La conexión es casi quirúrgica. El patrón de propagación de la peste por los puertos italianos coincide con las fechas de llegada de los cargamentos de grano. Primero Venecia, luego Génova, Pisa, y poco después otras ciudades portuarias como Marsella o Mallorca. En menos de seis meses, la peste había saltado de ciudad en ciudad, siguiendo las rutas del trigo como una sombra mortífera.

¿Cómo pudo ocurrir esto?
El estudio no se limita a señalar una coincidencia. Lo fascinante es el retrato complejo de una sociedad medieval avanzada que, gracias a su sofisticado sistema logístico, fue capaz de evitar una hambruna masiva… pero terminó facilitando la entrada de una de las enfermedades más letales de la historia. El sistema funcionó demasiado bien. Y eso, en una época sin conocimientos de bacterias, vectores ni contagios, fue una trampa invisible.
La Peste Negra no fue solo una tragedia médica. Supuso un colapso demográfico, social y económico cuyas secuelas se prolongaron durante generaciones. Algunas ciudades perdieron más del 50% de sus habitantes. Se paralizaron guerras, se interrumpieron cosechas, se vaciaron pueblos enteros. En términos históricos, el impacto fue comparable al de una guerra mundial.
La investigación de Bauch y Büntgen demuestra que este episodio no puede entenderse sin una mirada ecológica. El cambio climático provocado por una erupción volcánica afectó a los cultivos, empujó a las ciudades a buscar nuevos mercados, reactivó rutas comerciales dormidas y, sin saberlo, abrió la puerta a una pandemia. Todo en apenas dos años.

La historia se repite, pero con nuevas amenazas
Más allá del pasado, el estudio lanza una advertencia inquietante sobre el presente. En un mundo globalizado y cada vez más interconectado, las pandemias no solo son posibles, sino que pueden propagarse con una rapidez sin precedentes. La COVID-19 ha demostrado que un virus puede recorrer el planeta en cuestión de semanas.
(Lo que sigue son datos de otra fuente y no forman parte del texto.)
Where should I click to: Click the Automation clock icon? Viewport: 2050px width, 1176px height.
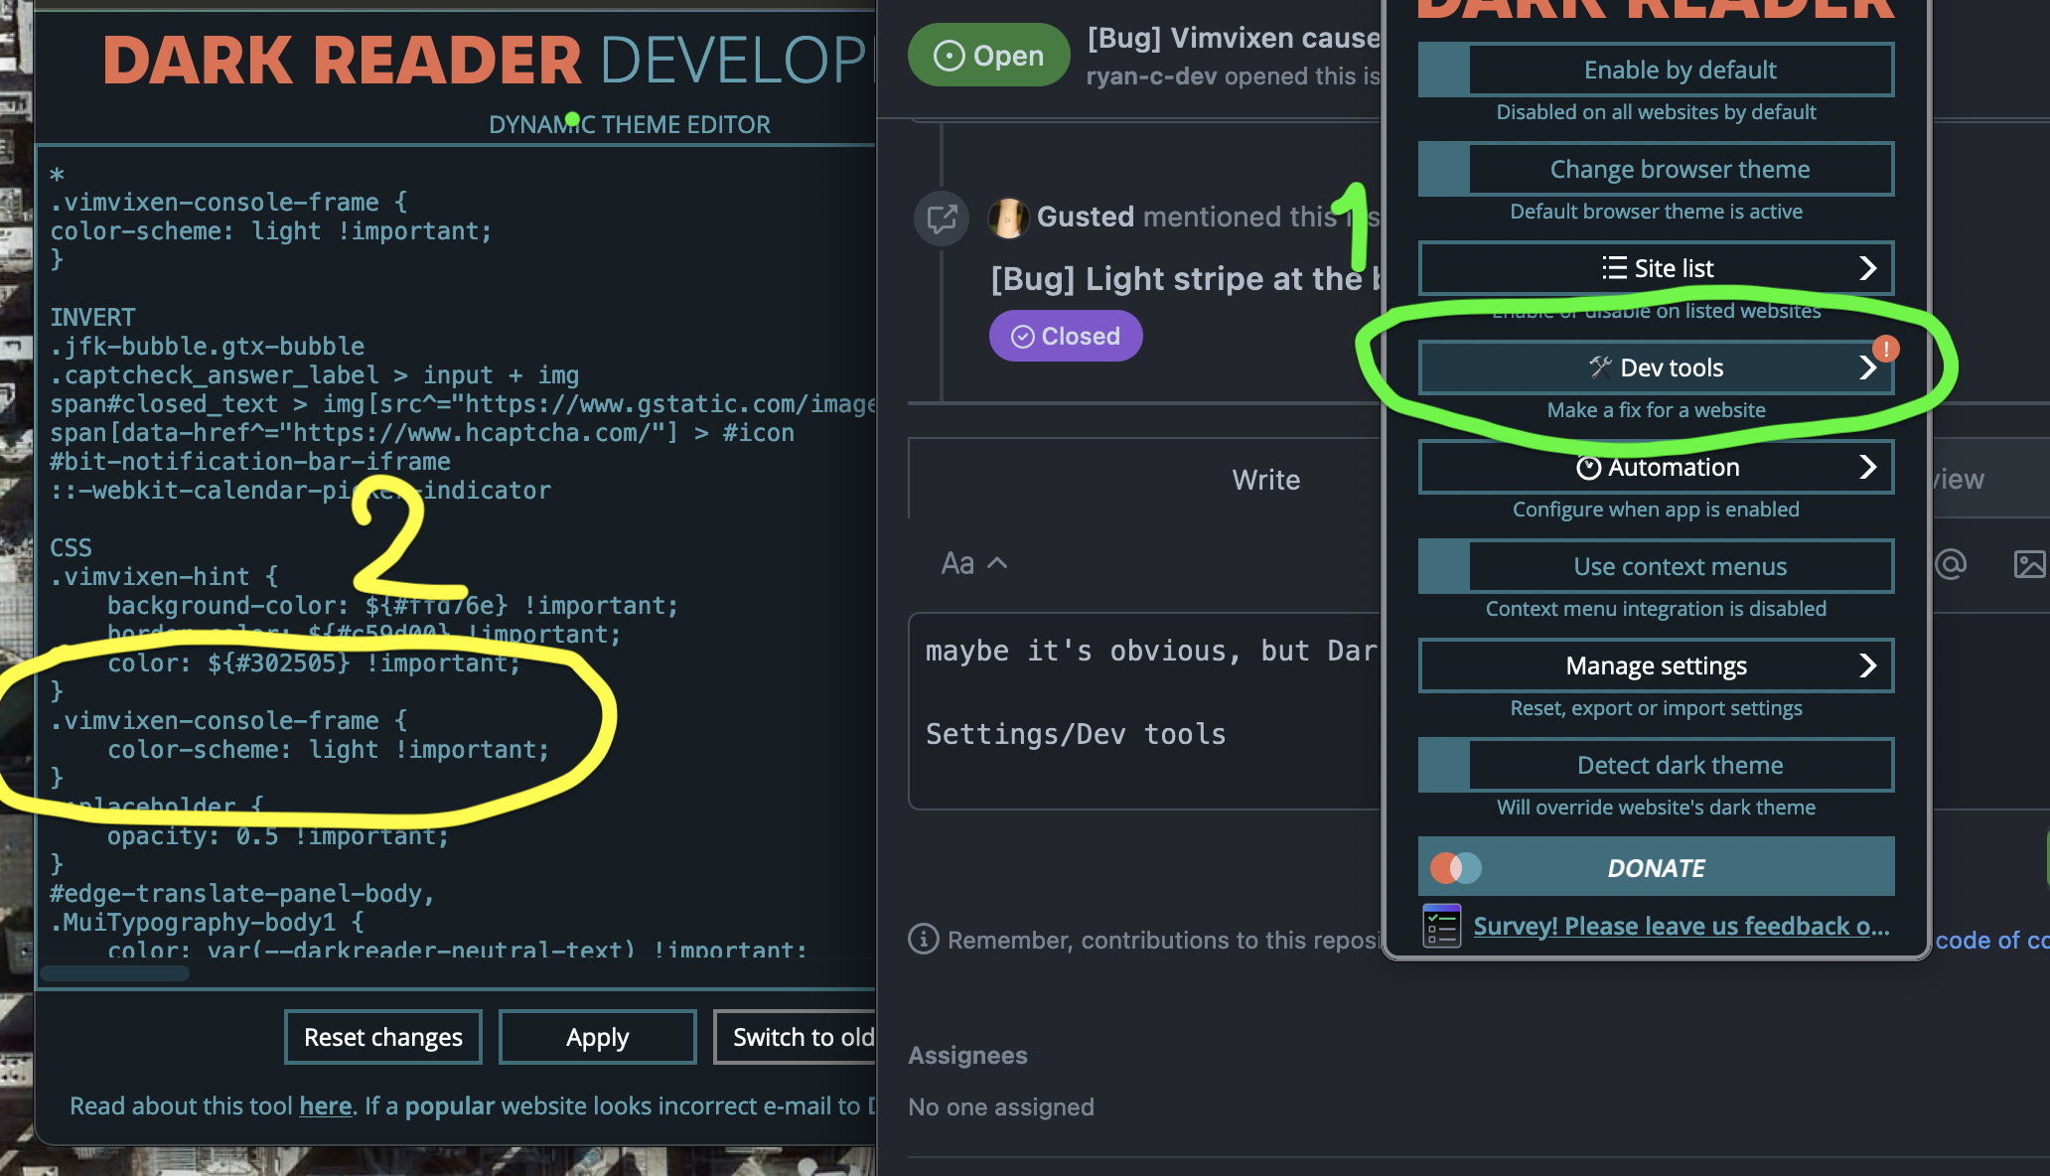(1589, 467)
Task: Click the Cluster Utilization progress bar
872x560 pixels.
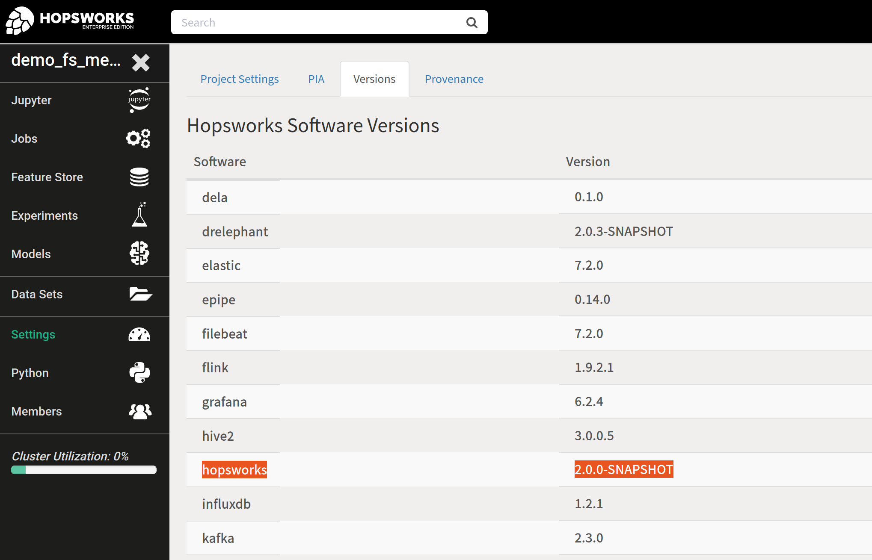Action: pyautogui.click(x=84, y=470)
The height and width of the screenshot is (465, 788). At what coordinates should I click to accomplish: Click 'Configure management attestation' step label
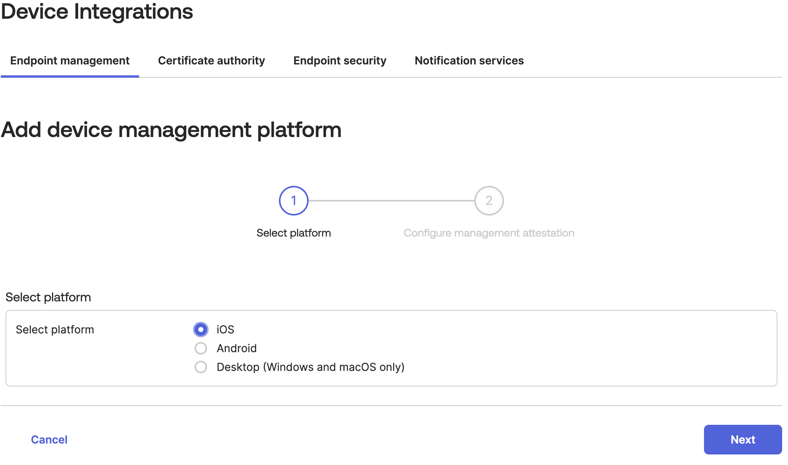[x=489, y=233]
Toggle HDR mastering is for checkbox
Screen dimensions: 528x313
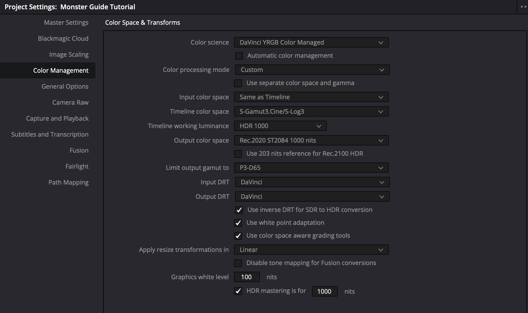(238, 291)
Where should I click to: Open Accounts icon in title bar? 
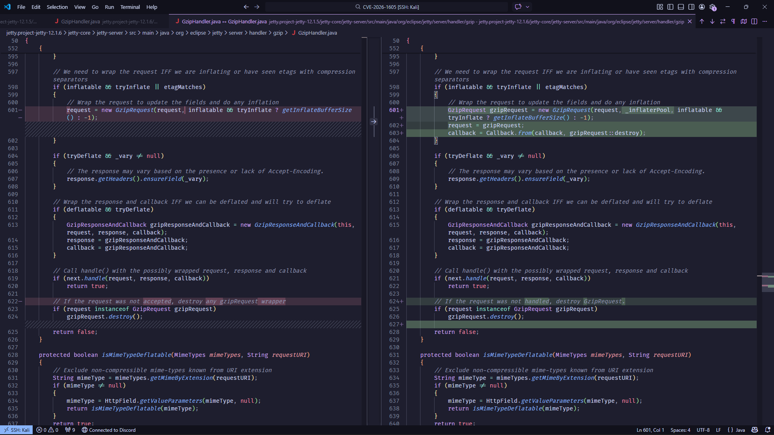click(702, 7)
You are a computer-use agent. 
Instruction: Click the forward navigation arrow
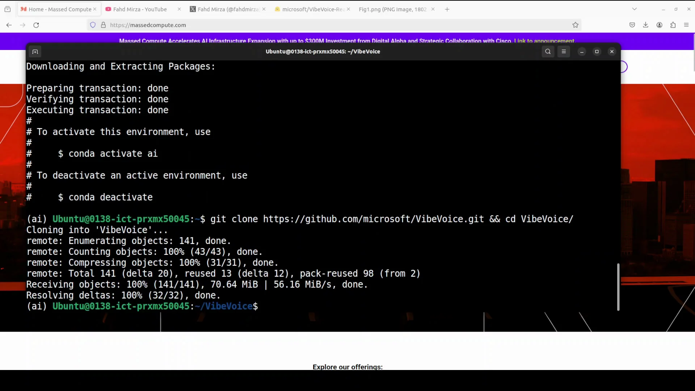[22, 25]
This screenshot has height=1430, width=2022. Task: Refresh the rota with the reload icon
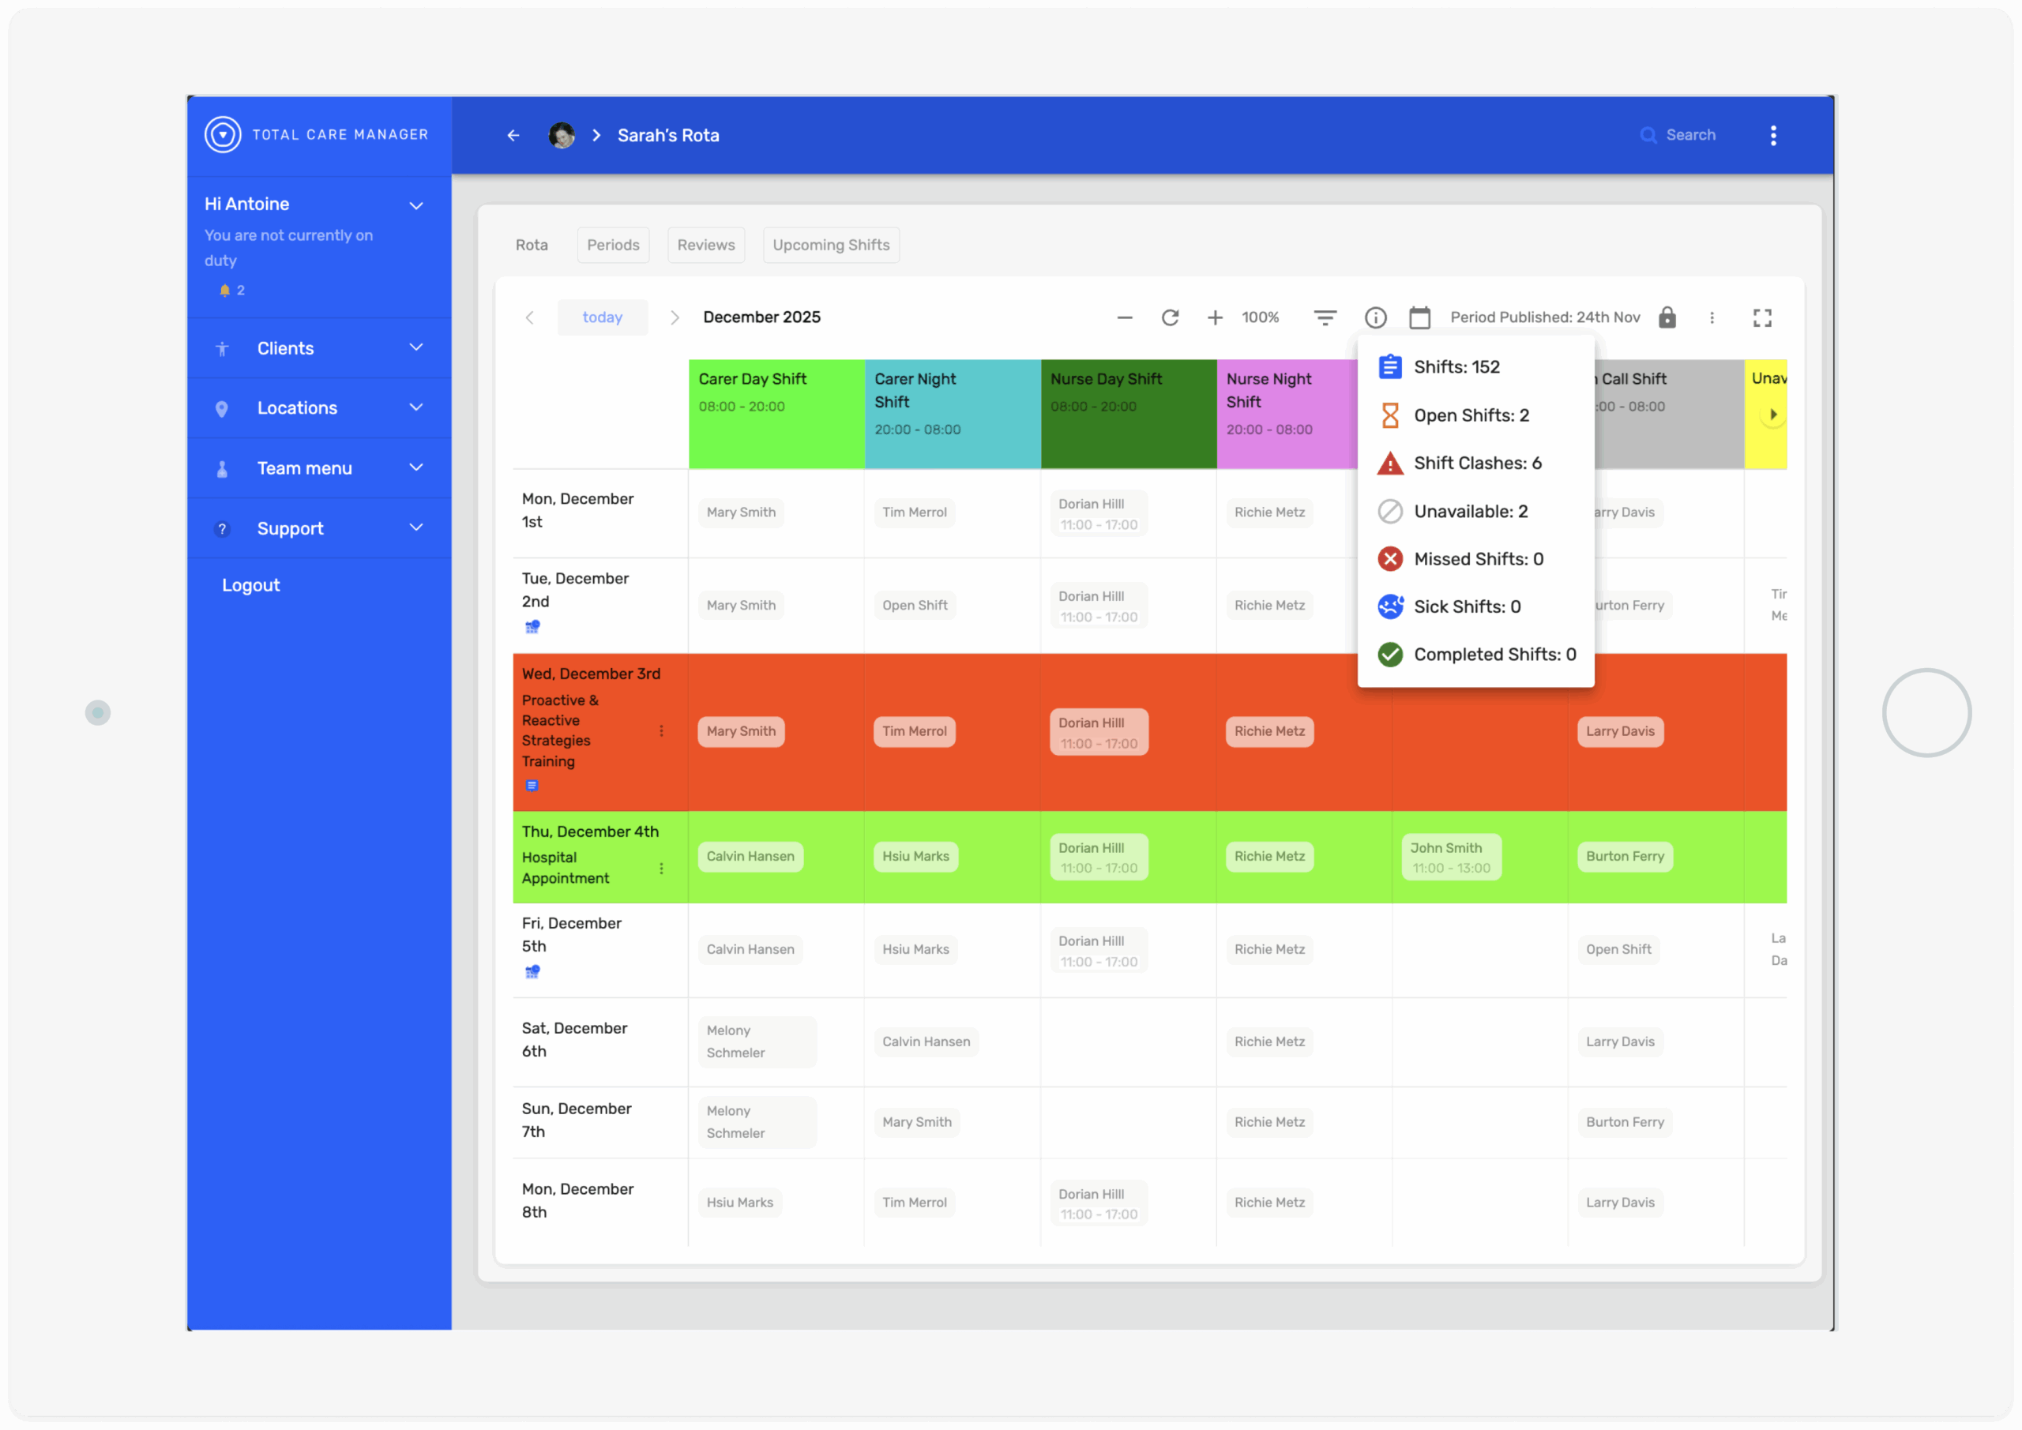(1170, 317)
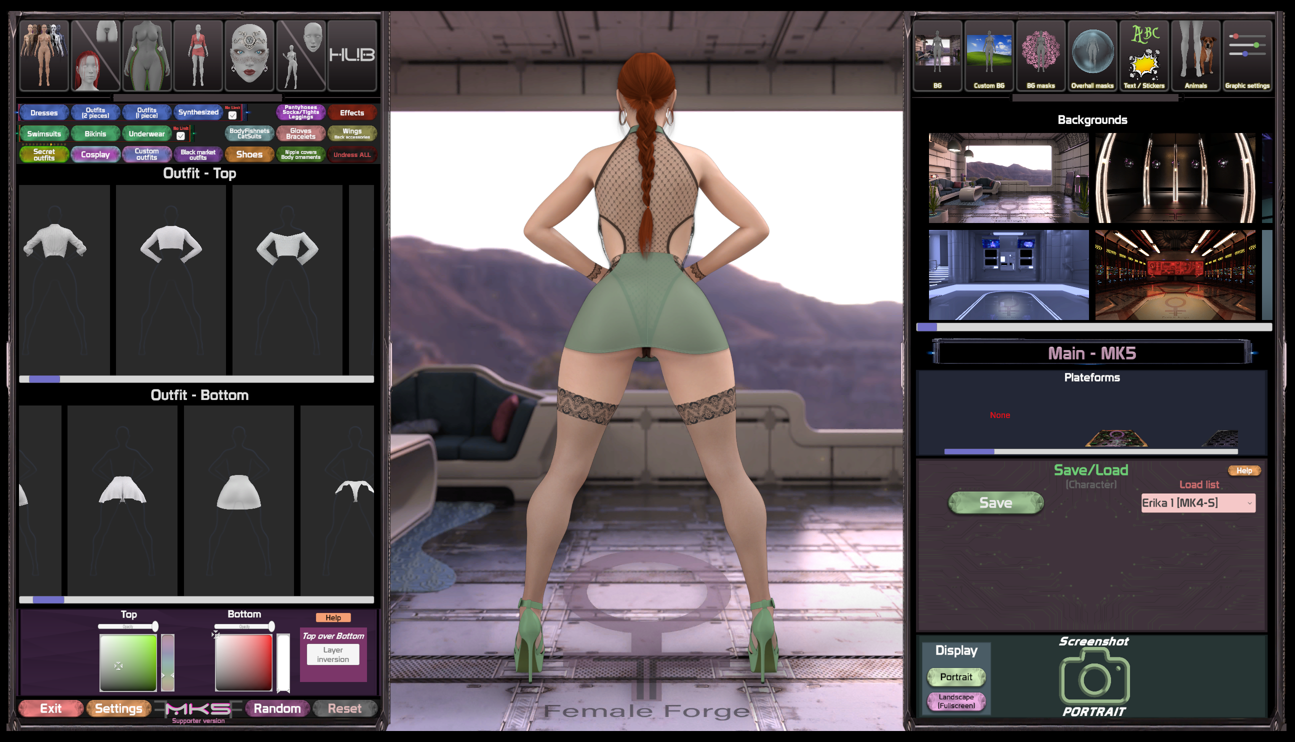Switch to the Dresses category
The width and height of the screenshot is (1295, 742).
(44, 113)
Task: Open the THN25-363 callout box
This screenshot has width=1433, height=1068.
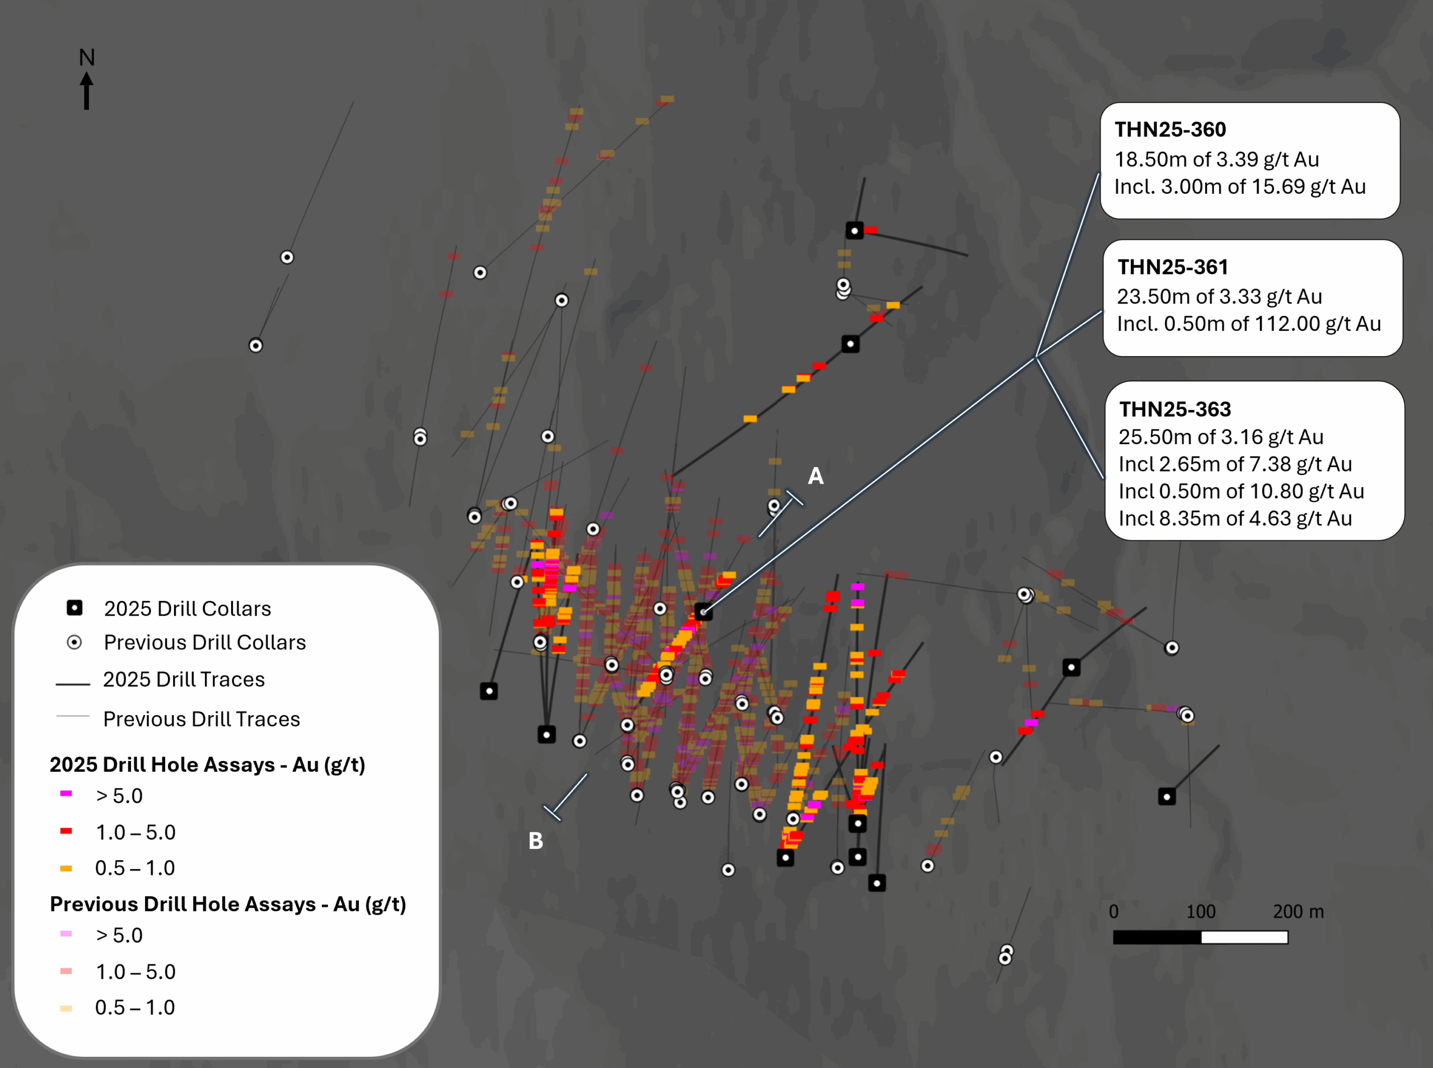Action: [1254, 460]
Pero también ha puesto sobre la mesa una realidad que ya se intuía en el siglo XIV: el clima y la salud pública están íntimamente ligados.
Si en la Edad Media fue una erupción volcánica la que alteró los equilibrios ecológicos y sociales, hoy el calentamiento global representa una amenaza de proporciones similares. Cambios en la temperatura, en la disponibilidad de agua o en los ecosistemas animales pueden alterar los hábitats de reservorios zoonóticos y facilitar el salto de patógenos a los humanos.
El estudio sobre la Peste Negra no solo reescribe una página clave de la historia europea. También ofrece una lección sobre la fragilidad de nuestras sociedades frente a fuerzas que no controlamos. Lo que empezó como una nube invisible en algún rincón del mundo acabó cambiando el destino de un continente. Y lo hizo sin que nadie supiera que estaba ocurriendo.